• 本文
もらうこと

もらうこと

ものを受け取るということ

もらうことって、なんだろうなと思う

あげるひとがいて、もらう人がいて

あげたいと思う心があって、ありがとうと受け取る心がある

いつも、私を気にしてくださるuさんという方がいる 仕事で月に一度お会いする中でその人柄にふれ、私もとても慕っている方。 30以上年の離れた私をきっと娘のように思ってくれていて、可愛がってくれるのだ。うれしい。 いつもお花を分けてくださったり、おかずを届けてくださったり、お出かけすればお土産を買ってきてくれる。私、人にあげるのが好きなの!気にしないでね!と本当にびっくりするくらいたくさんの食材やお土産をくれるのだ。いつもuさんと会った後は両手いっぱいにお土産を持って帰ることになる。手作りの煮物、サラダ、季節の炊き込みご飯、明日のお弁当の分とお母さんの分、と分けてくれてタッパーに詰めてある。それから季節の果物、野菜、お花、苗、冷凍食品、時には下味を付けた生肉、それから花瓶まで!

私はuさんから、「受け取る」ということをたくさん経験させてもらって、それを素直に喜ぶことができるようになったんだなと思っている。

• 課題 A
本文について、次の問いに答えよ。
(i) 筆者がuさんに会うのはどのくらいの頻度か。
(ii) 筆者とuさんの年の差はどれほどか。
(iii) uさんのおかげで、筆者は「受け取る」ことをどうできるようになったと思っているか。
• 課題 B
本文の「いつも、私を気にしてくださる」で始まる段落を、要点を残して箇条書きにまとめてください。
• 課題 C
本文の一部を書き写せ。「あげるひとがいて、もらう人がいて」を含む語句から始め、「になったんだなと思っている。」の後で止めること。

• 提供資料
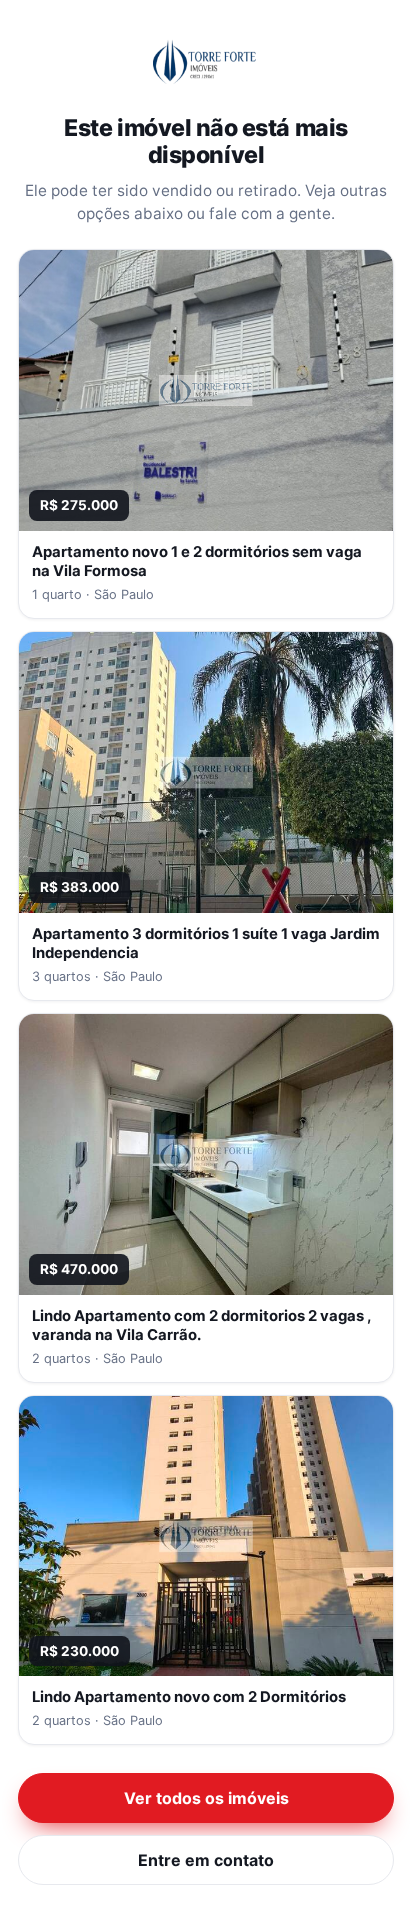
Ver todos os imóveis (206, 1798)
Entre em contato (206, 1860)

• 解答 A
(i) 仕事で月に一度
(ii) 30以上
(iii) 素直に喜ぶことができるようになった

• 解答 B
- 筆者は仕事で月に一度uさんに会い、その人柄にふれて慕っている。
- uさんは30以上年の離れた筆者をきっと娘のように思い、可愛がってくれる。
- uさんは人にあげるのが好きで、花やおかず、お土産などを驚くほどたくさんくれる。
- 会った後、筆者はいつも両手いっぱいにお土産を持って帰る。
- もらう物は、タッパーに詰めた手作りの煮物、サラダ、季節の炊き込みご飯(明日の弁当の分と母の分)、季節の果物、野菜、花、苗、冷凍食品、時には下味を付けた生肉、さらに花瓶まで。

• 解答 C
あげるひとがいて、もらう人がいて

あげたいと思う心があって、ありがとうと受け取る心がある

いつも、私を気にしてくださるuさんという方がいる 仕事で月に一度お会いする中でその人柄にふれ、私もとても慕っている方。 30以上年の離れた私をきっと娘のように思ってくれていて、可愛がってくれるのだ。うれしい。 いつもお花を分けてくださったり、おかずを届けてくださったり、お出かけすればお土産を買ってきてくれる。私、人にあげるのが好きなの!気にしないでね!と本当にびっくりするくらいたくさんの食材やお土産をくれるのだ。いつもuさんと会った後は両手いっぱいにお土産を持って帰ることになる。手作りの煮物、サラダ、季節の炊き込みご飯、明日のお弁当の分とお母さんの分、と分けてくれてタッパーに詰めてある。それから季節の果物、野菜、お花、苗、冷凍食品、時には下味を付けた生肉、それから花瓶まで!

私はuさんから、「受け取る」ということをたくさん経験させてもらって、それを素直に喜ぶことができるようになったんだなと思っている。